O Iraque, a imunidade e as cautelas do MNE
Augusto Santos Silva deu conta que o caso dos jovens iraquianos é politicamente explosivo
Com a inevitável prudência da linguagem diplomática, o Ministério dos Negócios Estrangeiros tem vindo a ajustar-se à onda de indignação pública suscitada pela alegada agressão de dois filhos do embaixador iraquiano a um jovem de 15 anos de Ponte de Sor. No dia em que a agressão foi conhecida, o MNE admitia considerar “eventuais diligências diplomáticas” se “tal vier a revelar-se no decurso do processo”; no fim-de-semana, em entrevista ao PÚBLICO o ministro Augusto Santos Silva fazia depender essas diligências do inquérito judicial em curso, mas fazia já constar que “Portugal fará tudo ao seu alcance para que os factos sejam apurados”; e ontem, em declarações à SIC, o ministro recorria já a outro discurso, mais directo e assertivo, que deixava claro um endurecimento da posição de Portugal e sugeria que o MNE está disposto a levar este caso até às últimas consequências.
Com o seu proverbial instinto político, o ministro percebeu que nas suas mãos estava um caso de imponderáveis consequências. O recurso à linguagem asséptica e reservada da diplomacia faz sentido em negociações comerciais ou nos protocolos que estabelecem regras de cooperação política. Quando em causa está a suspeita de um crime brutal muito provavelmente perpetrado por portadores de passaportes com imunidade diplomática, esse registo frio e calculista está condenado a fracassar. Ninguém perdoaria que o Governo não defendesse de forma intransigente os interesses da comunidade perante uma agressão tão cruel.
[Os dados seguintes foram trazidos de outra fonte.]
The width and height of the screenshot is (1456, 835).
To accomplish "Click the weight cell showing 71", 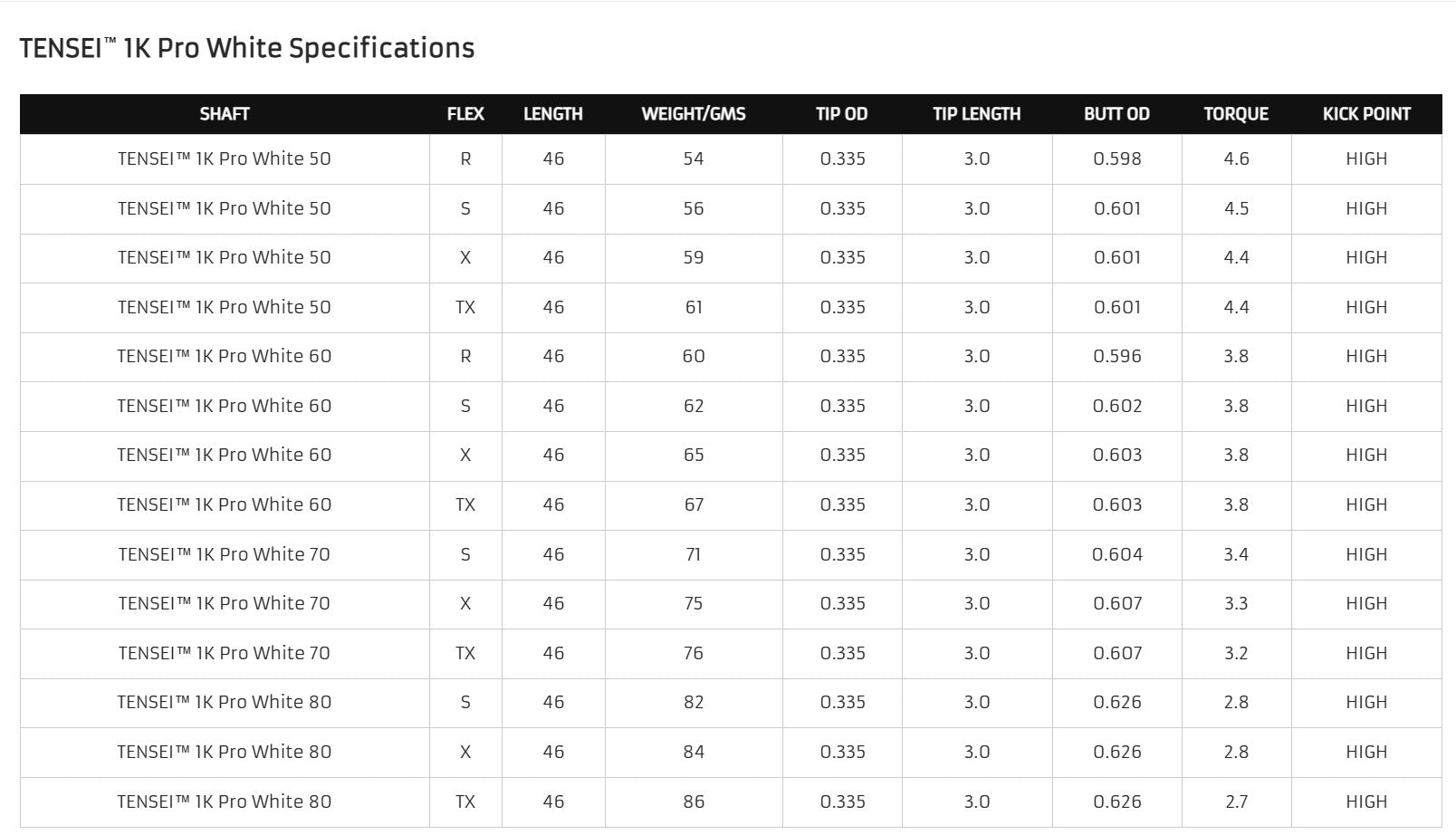I will point(694,554).
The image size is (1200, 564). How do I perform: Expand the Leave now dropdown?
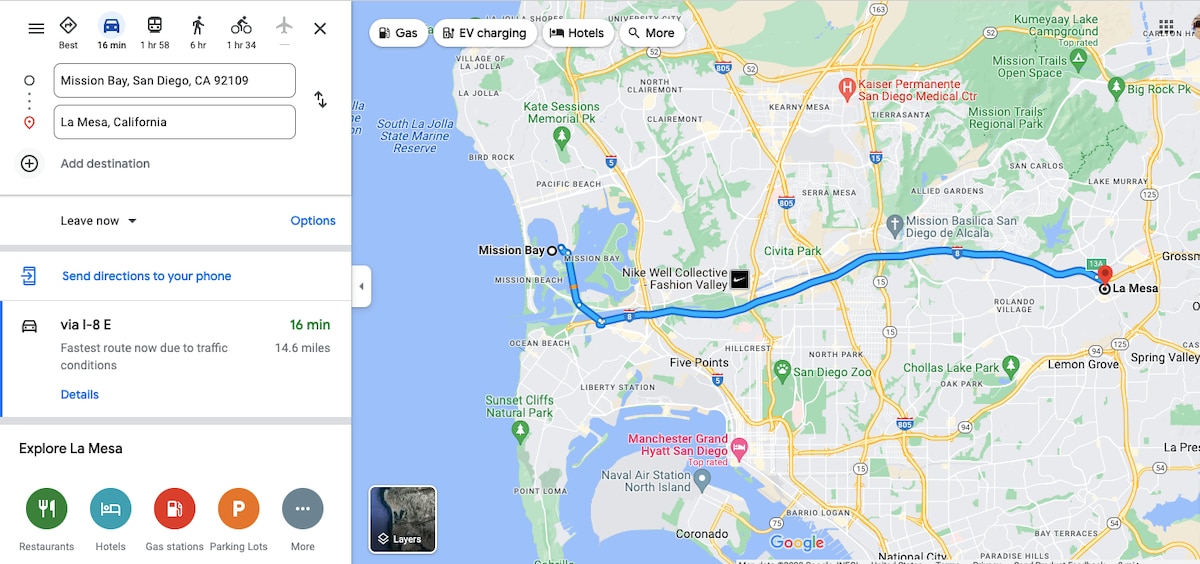tap(99, 221)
Resta saber se o MNE vai ainda a tempo de evitar críticas maiores pela eventual condescendência com que reagiu à notícia. Porque, afinal, a interpretação do estatuto de imunidade pode, como damos conta nesta edição, não ser aplicável em crimes comuns. Se por acaso esta interpretação prevalecer, o Governo vai ter dificuldade em explicar a linguagem tacticista e cautelosa com que geriu o problema.